Que chaque ouvrier reçoive ce que le Maître a promis à l’embauche?
Ou que chacun reçoive un salaire correspondant à son engagement?

Le Royaume n’a rien de syndical : chacun reçoit l’amour et la reconnaissance de Dieu, indépendamment de son entrée dans la foi, de ses mérites, de son zèle. Et donc, beaucoup de ceux que nous voyons comme premiers de classe pourraient bien se retrouver aux dernières places. Et les « mauvais élèves », comme nous nous risquons à les nommer parfois, recevoir les honneurs.

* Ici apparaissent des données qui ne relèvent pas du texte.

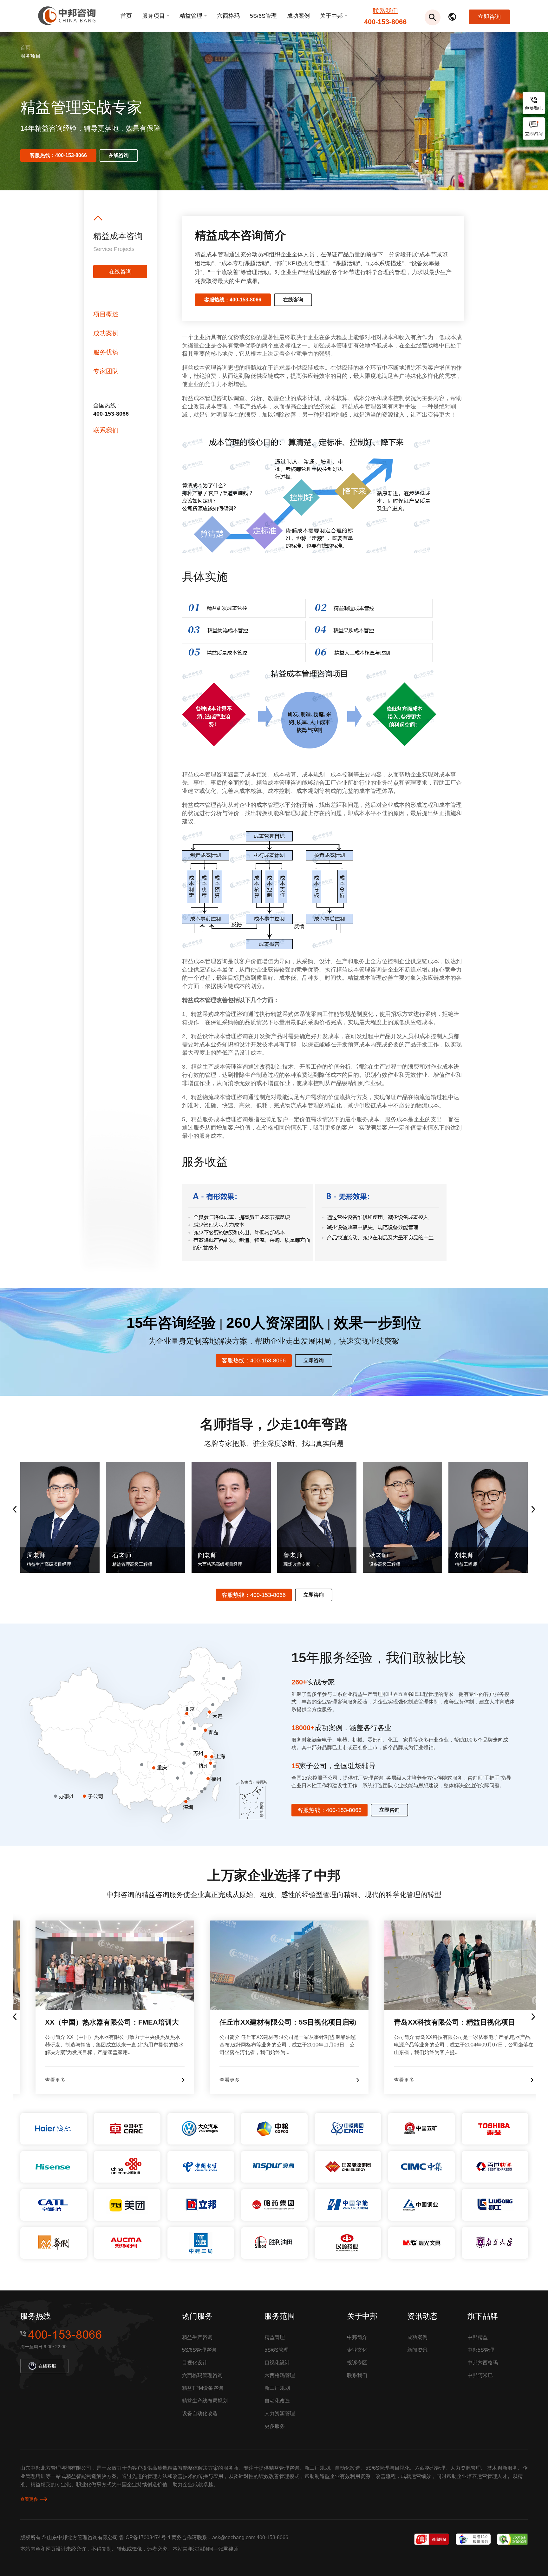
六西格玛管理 (279, 2375)
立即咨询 (489, 17)
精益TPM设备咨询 (202, 2388)
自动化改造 (277, 2400)
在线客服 (47, 2365)
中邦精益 (477, 2337)
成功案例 (298, 16)
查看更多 (29, 2499)
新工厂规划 (277, 2388)
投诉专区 (357, 2362)
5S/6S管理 (263, 16)
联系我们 (385, 10)
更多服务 (274, 2426)
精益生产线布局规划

Parce que ce qui compte, c’est d’aimer son prochain comme soi-même, au nom de l’amour de Dieu pour chacun de nous.

Un appel de chaque jour

Se mettre au travail dans la vigne du Seigneur, c’est changer de regard sur Dieu pour découvrir un Maître bon pour chacun, pas pour les plus dignes, mais pour chacun. Peut-être encore plus pour ceux qui ne pourront jamais se montrer dignes, ni prouver quoi que ce soit. Souvenons-nous au passage du brigand, voisin de Jésus sur la croix, qui reçoit cette promesse : « Aujourd’hui, tu seras au Paradis avec moi.(1) »

Œuvrer au Royaume, c’est aussi sortir d’une logique comptable, dominée par le salaire au mérite pour entrer dans la logique de la grâce et de l’accueil inconditionnel de chacun.

Alors, ce matin, comme tous les matins, le Maître vient à notre rencontre, nous appelle à travailler à son Royaume. Il nous veut à son service.

Il n’exige pas de nous notre CV ou nos références.

Il nous dit : « Allez vous aussi à ma vigne ! »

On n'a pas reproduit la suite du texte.